The most memorable bit, of course, is the chariot race. I first saw Ben-Hur when I was about 12 or 13 I think (the period when I knew nothing about Classics). By the time we got to the chariot race, I think I had completely lost track of the plot, but when the drivers rode out into the circus, I was excited! There were only two problems with actually watching it. One was my persistent sqeuamishness. I kept hiding my eyes, and as soon as Messala was injured, I couldn't look at him any more and treated the film like a radio show. The other problem was a childhood spent watching Popeye cartoons. As soon as the blades came out of Messala's chariot wheels, all I could see in my head was Popeye and Bluto - I expected Olive Oil to start screaming at Ben-Hur from among the spectators.
It's been a while since I've seen the film, but I can still see in my mind's eye several moments from the chariot race. It's a great, old-fashioned spectacle and an amazing set-piece - plus it wakes up the audience at a point in the film where they're probably starting to nod off...
The other bit of the film that my brother (who is three years younger than me) and I really enjoyed and remembered from our first viewing of the film was the section aboard the galley. We were fascinated by the design and running of the galley. I think that up till this point we had imagined that all pre-steam ships got around using only the wind in their sails. We also loved the way the overseer kept time with his rhythmic pounding. It was oppressive, creepy but very effective and strangely hypnotic (and my brother, who is now a professional musician, was already interested in rhythm and uses of rhythm). Being sick-minded children at heart (as most children are) we also rather liked the part where the overseer nearly kills the slaves (possibly does kill one?) by making them row ridiculously fast, just to test them. Finally, we loved the climax of the sequence, first the reprise of the cry 'ramming speed!' and then the destruction of the galley through being rammed by another ship. I think we recreated that one in lego a few times.
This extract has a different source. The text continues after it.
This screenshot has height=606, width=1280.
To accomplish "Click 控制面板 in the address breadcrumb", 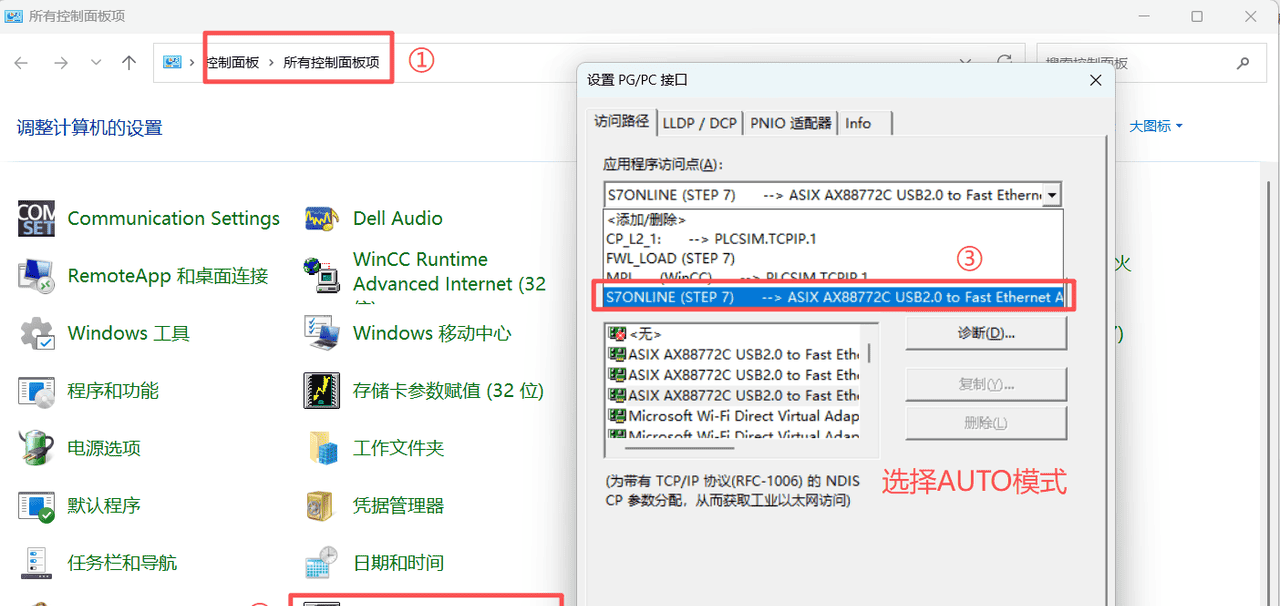I will point(232,62).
The classic Lego Pirate Ship - perfect for recreating a galley being rammed
Of course, the subtitle of the film is A Tale of the Christ. I very much like the depiction of Jesus here (as far as I remember it!). I believe that showing Jesus only from behind was a fairly common technique in early 20th century films, but as yet I haven't seen any others that use it, as I haven't yet seen any of the earlier films. I think it works well, especially for a film that is really about Ben-Hur himself, whatever the subtitle says. The parallel scenes of Jesus and Ben-Hur offering each other water are nicely done and I like the fact that Jesus is barely in the rest of the film - Ben-Hur gets on with his life and his encounters with Jesus are just part of the world he lives in (albeit a rather important part). I remember the ending as being perhaps a little overly melodramatic, and the movie's depiction of leprosy being, well, less than authentic, but the scenes between the human Ben-Hur and the human Jesus are simple and sweet.
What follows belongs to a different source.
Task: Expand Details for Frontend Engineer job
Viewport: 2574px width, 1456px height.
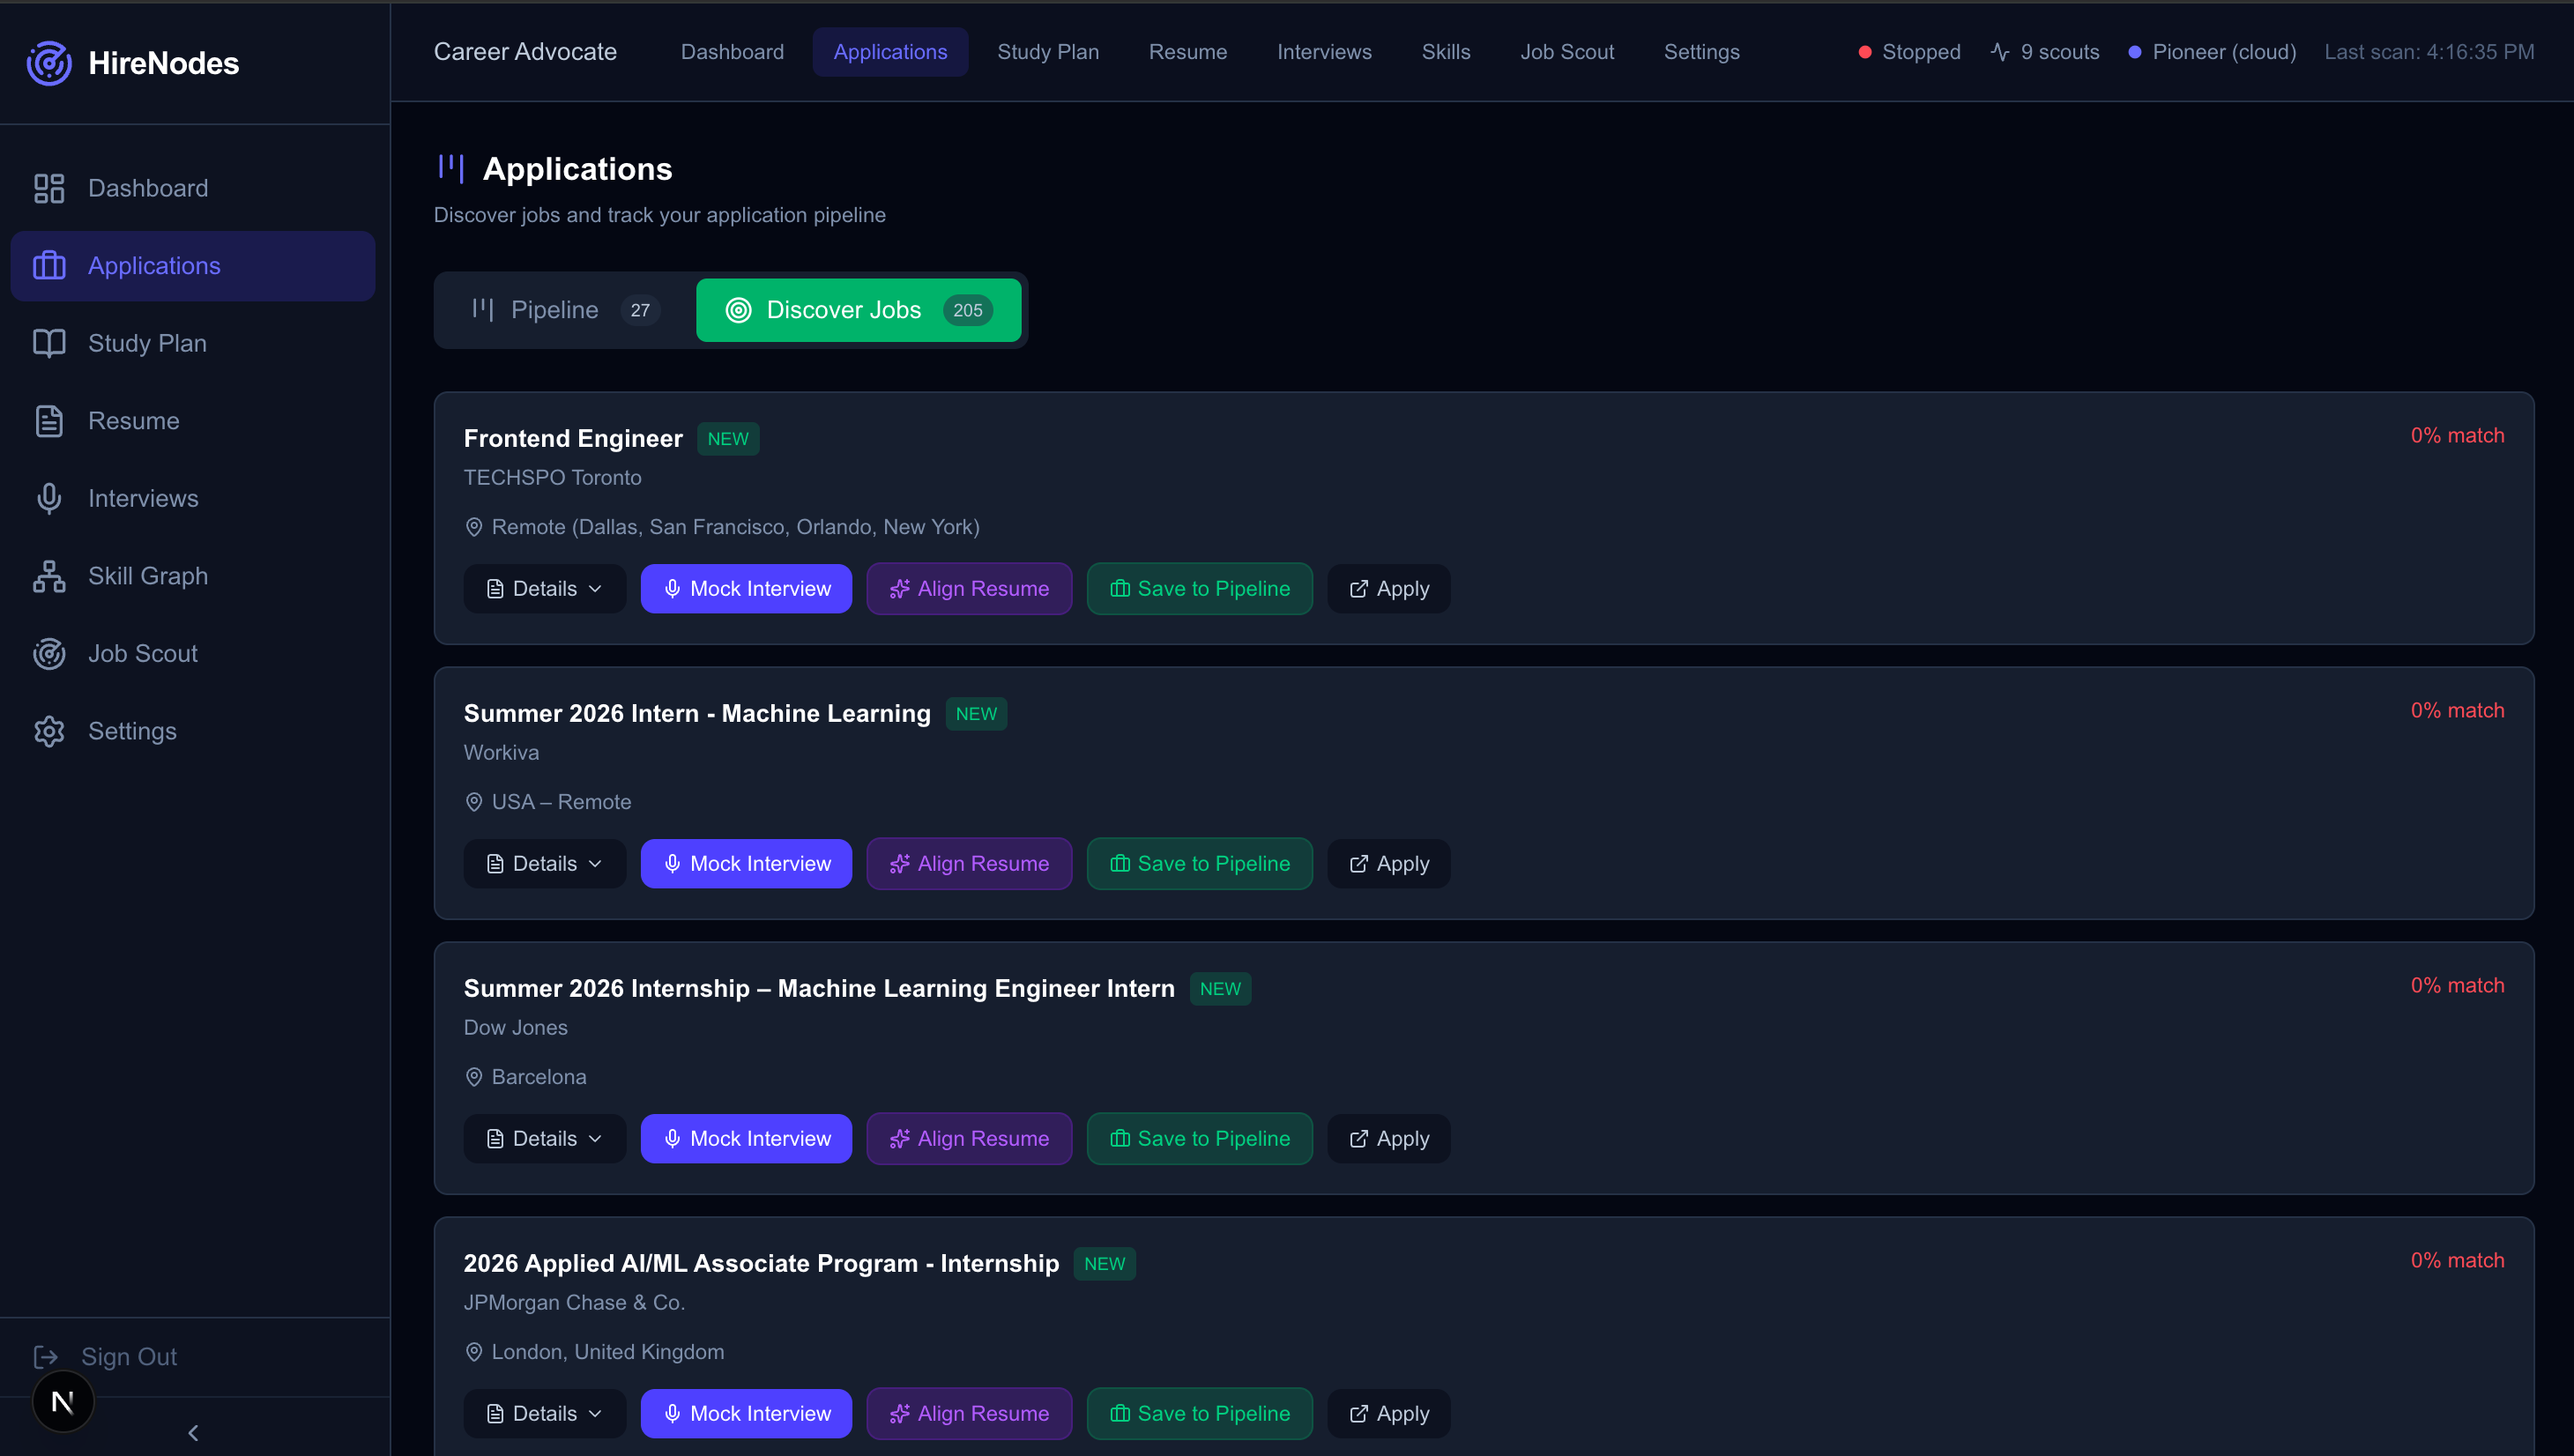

Well, those are the parts of the film that really made an impression on me (along with everyone else, I suspect). There are other things I remember - the frustratingly ridiculous tile incident that kicks off the whole plot, the views of ancient Rome, brief appearences by Tiberius and Pontius Pilate - and other things I've learned more about later - mainly the supposed homoeroticism between Ben-Hur and Messala (not what Charlton Heston was going for). I'm sure there's also lots more of academic interest to discuss, and I suspect that if I watched the film again I would spot lots and lots of incidences of artistic licence being taken (or stuff that's just plain wrong!). I'll leave it there for now, with my dim memories of enjoying an exciting film on a long afternoon during the summer holidays, and come back to the film again in a little while, when I've had a chance to watch and enjoy it all over again.